Late this past weekend I took a look at HBO’s new film Mountainhead. It’s gotten a lot of mainstream attention in the last few weeks, including about the $65 million house where the movie is set. Mostly, I found the movie to be a quite literal and unlikeable presentation of a few widely circulated criticisms of the tech industry. Like Succession, also written and directed by Jesse Armstrong, it seems to draw a lot of its appeal from the voyeuristic curiosity of its audience. Mountainhead watchers must wonder about what type of house you vacation at when you are young-ish and among the richest people in the world. What does entertainment, friendship, work-play look like at this level?

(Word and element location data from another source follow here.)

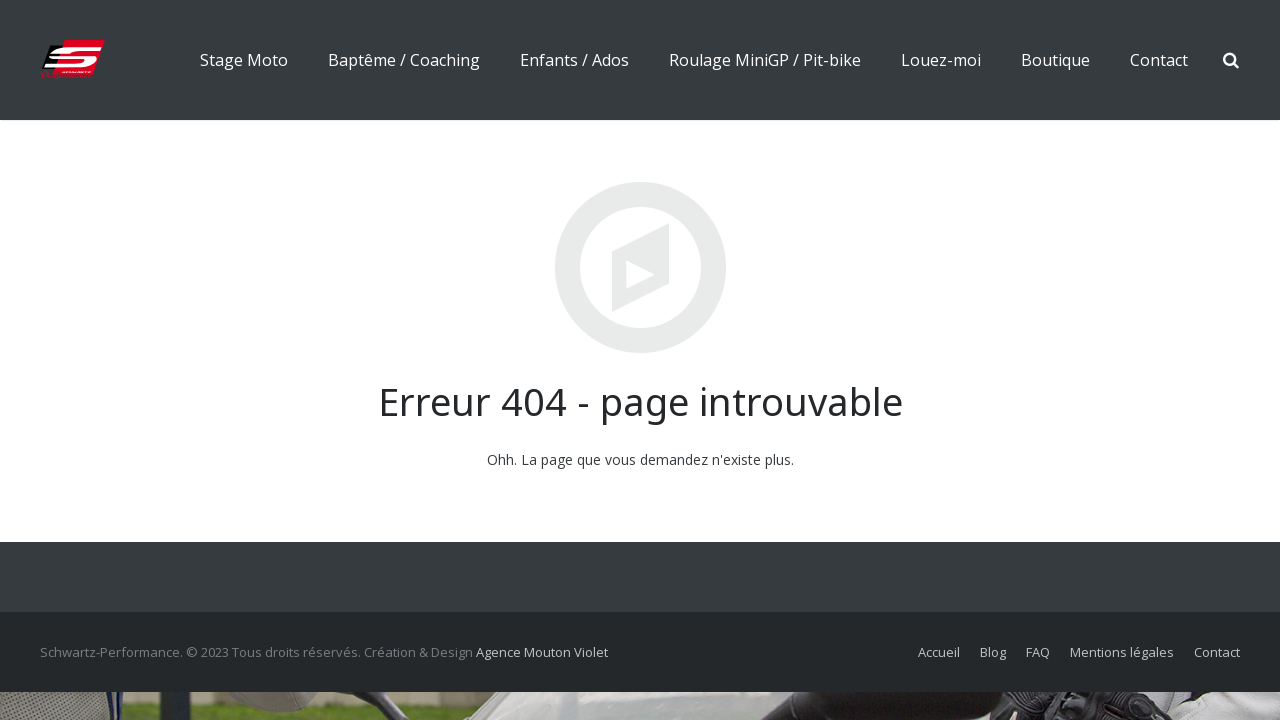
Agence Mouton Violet (542, 652)
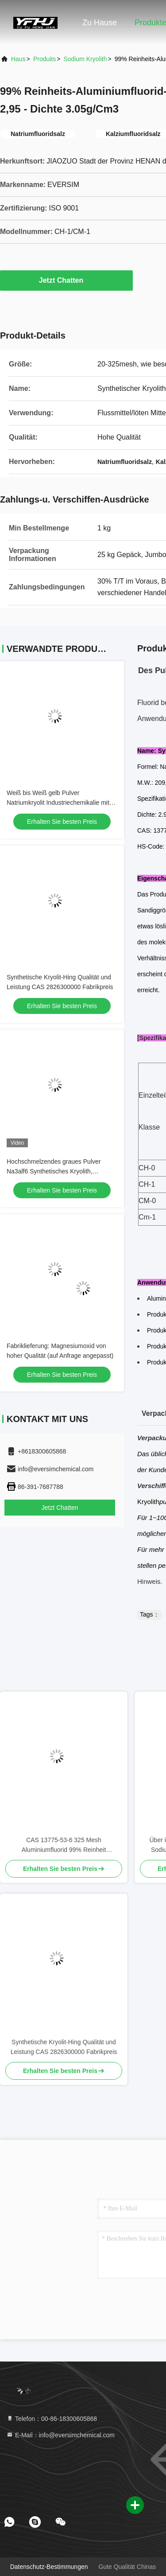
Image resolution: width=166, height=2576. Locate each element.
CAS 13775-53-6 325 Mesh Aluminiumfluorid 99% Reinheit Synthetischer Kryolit (64, 1845)
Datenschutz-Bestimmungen (49, 2566)
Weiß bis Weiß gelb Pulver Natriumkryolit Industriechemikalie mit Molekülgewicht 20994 (58, 802)
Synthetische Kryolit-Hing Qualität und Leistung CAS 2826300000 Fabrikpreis (64, 2046)
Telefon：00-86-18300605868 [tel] (51, 2418)
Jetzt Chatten (66, 280)
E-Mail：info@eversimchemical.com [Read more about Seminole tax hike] (60, 2435)
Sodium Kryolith (85, 58)
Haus (18, 58)
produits (44, 58)
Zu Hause (99, 22)
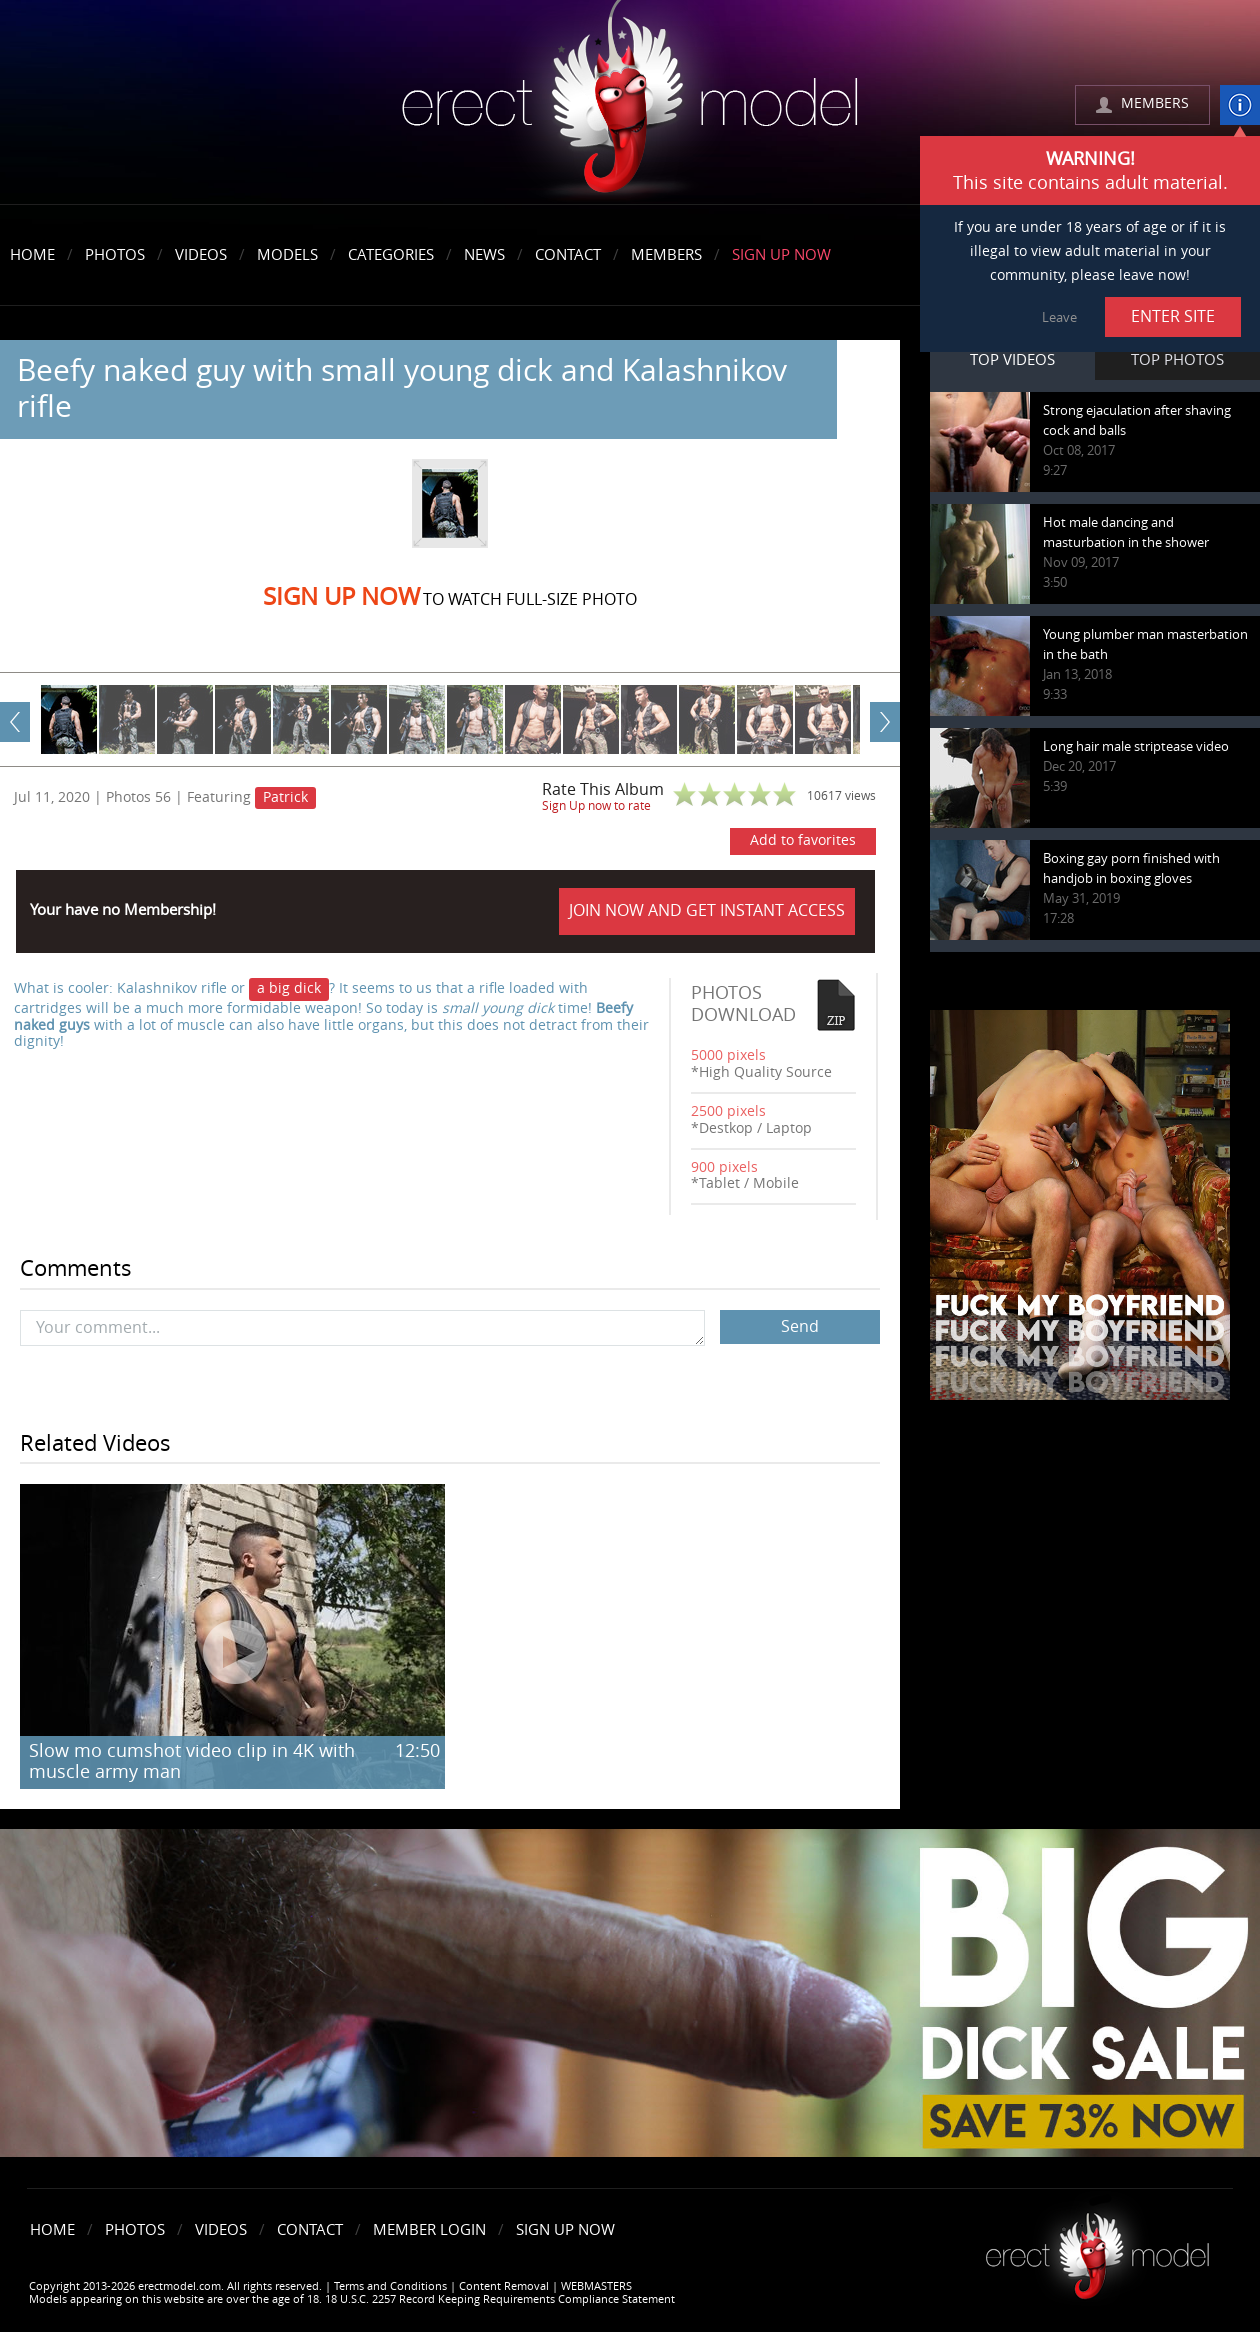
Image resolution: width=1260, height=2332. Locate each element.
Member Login (429, 2230)
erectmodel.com (630, 103)
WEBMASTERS (596, 2286)
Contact (568, 255)
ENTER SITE (1173, 316)
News (484, 255)
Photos (115, 255)
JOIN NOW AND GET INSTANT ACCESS (707, 910)
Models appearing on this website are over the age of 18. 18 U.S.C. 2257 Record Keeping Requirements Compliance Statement (352, 2299)
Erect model (1097, 2248)
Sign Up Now (781, 255)
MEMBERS (1155, 103)
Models (287, 255)
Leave (1059, 317)
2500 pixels (728, 1111)
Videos (201, 255)
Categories (391, 255)
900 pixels (724, 1167)
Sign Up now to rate (596, 806)
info (1240, 105)
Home (32, 255)
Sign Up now (341, 597)
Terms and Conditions (390, 2286)
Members (666, 255)
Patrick (285, 797)
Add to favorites (803, 840)
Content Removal (504, 2286)
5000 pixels (728, 1055)
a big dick (289, 988)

This is one of those films that only makes sense if it comes with a claim to show “how it really is.” And yet, given the exclusivity of the subject matter, how would the audience know if the movie had gotten it right? One answer is that the film brings an obscure, elite situation down to the level of gossip–to the eminently comprehensible. These men, who claim to rule by means of their extraordinary talents and intelligence, must be disarmed, so that their fate unspools itself only through their basic qualities (honesty, courage, loyalty, ruthlessnes etc.). We may not be able to judge if the opulent setting is credible, but we can judge a character that is confronted with a situation.
What is distinctive about the setting of this movie is that it strips these men of their power. To buy this place at the top of the mountain and associate with one another, they had to fight to the top of the metaphorical pinnacle, conquering or creating entire industries. But all of the planes and motorcades and massive corporate armies that they command are removed from the situation. It’s a “poker weekend,” time off the clock, a chance to revel in ordinary time. And the film shows us leaders whose discomfort with power is almost paradoxical. What they seem to want is supremacy over one another: to be richer, more successful than the next person in the treehouse.